Consider a body subjected to a variable force $ F(x) $, and assume this force is acting along the fixed direction, say the x-axis, but with varying magnitude, as shown in the figure.

We need to calculate the work done in moving the body from point $ A $ to point $ B $ under the influence of this varying force. To do this, we assume that the entire displacement from $ A $ to $ B $ is composed of a large number of infinitesimally small displacements. One such displacement is shown in the figure as $ P $ to $ Q $.

Work Done by a Variable Force — Image Credit: Briligence.com

As the displacement $ PQ = dx $ is infinitesimally small, we consider that along this displacement, the force is constant in magnitude $ = (PS) $ as well as in direction.

Therefore, small amount of work done in moving the body from $ P $ to $ Q $ is:

$$ dW = F(x) \cdot dx = (PS) \cdot (PQ) $$

Where $ W $ is the area of strip $ P $ to $ Q $.

Total work done in moving the body from $ A $ to $ B $ is given by:

$$ W = \sum dW $$
$$ W = \sum F(x) \cdot dx $$

If the displacements are allowed to approach zero, then the number of terms in the summation increases without limit. And the sum approaches a definite value equal to the area under the curve $ CD $ as shown in the figure.

Hence, we may rewrite:

$$ W = \lim_{dx \to 0} \sum F(x) \cdot dx $$

Using the concepts from integral calculus, we can express work as:

$$ W = \int_{x_A}^{x_B} F(x) \, dx $$

Where:

– $ x_A $ is the coordinate OA.
– $ x_B $ is the coordinate OB.

In this context, $ W $ represents the area under the strip PQRS.

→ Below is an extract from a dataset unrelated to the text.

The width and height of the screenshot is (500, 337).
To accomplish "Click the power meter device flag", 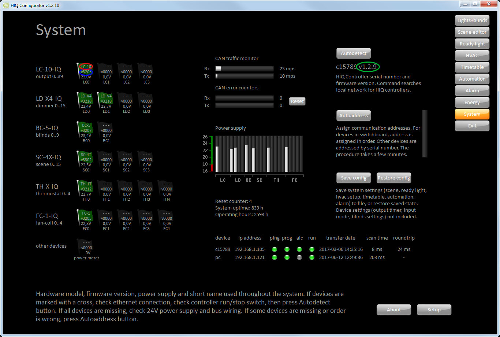I will pos(86,247).
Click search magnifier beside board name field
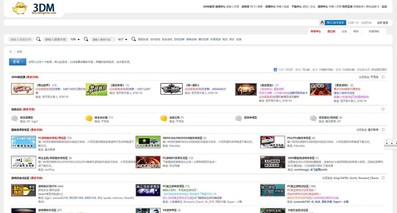This screenshot has width=397, height=213. (x=38, y=39)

Therefore, the total work done is the area under the curve between the force $ F $ and the x-axis, from $ x_A $ to $ x_B $.

This gives us:

$$ W = \text{Area of region ABCDA} $$

Thus, the work done by a variable force is numerically equal to the area beneath the force-displacement curve.

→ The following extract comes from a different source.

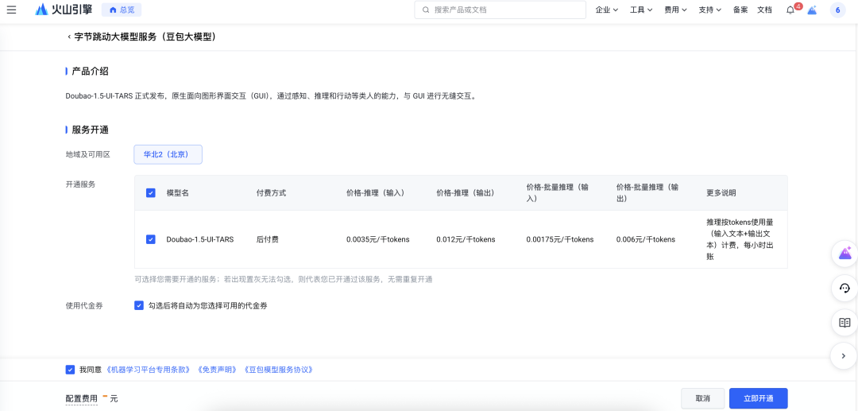858x411 pixels.
Task: Open the 备案 menu item
Action: [740, 10]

Important: When calculating the area under the force-displacement curve, remember to assign the correct sign to determine the net work done.

Detailed Mathematical Approach (for work done by a variable force):

Let’s consider a situation where you need to calculate the work done when moving an object from point $ A $ (at position $ S_A $) to point $ B $ (at position $ S_B $) under the influence of a varying force, as depicted in figure below. Here, $ S_A $ and $ S_B $ represent the distances from a reference point to points $ A $ and $ B $ respectively.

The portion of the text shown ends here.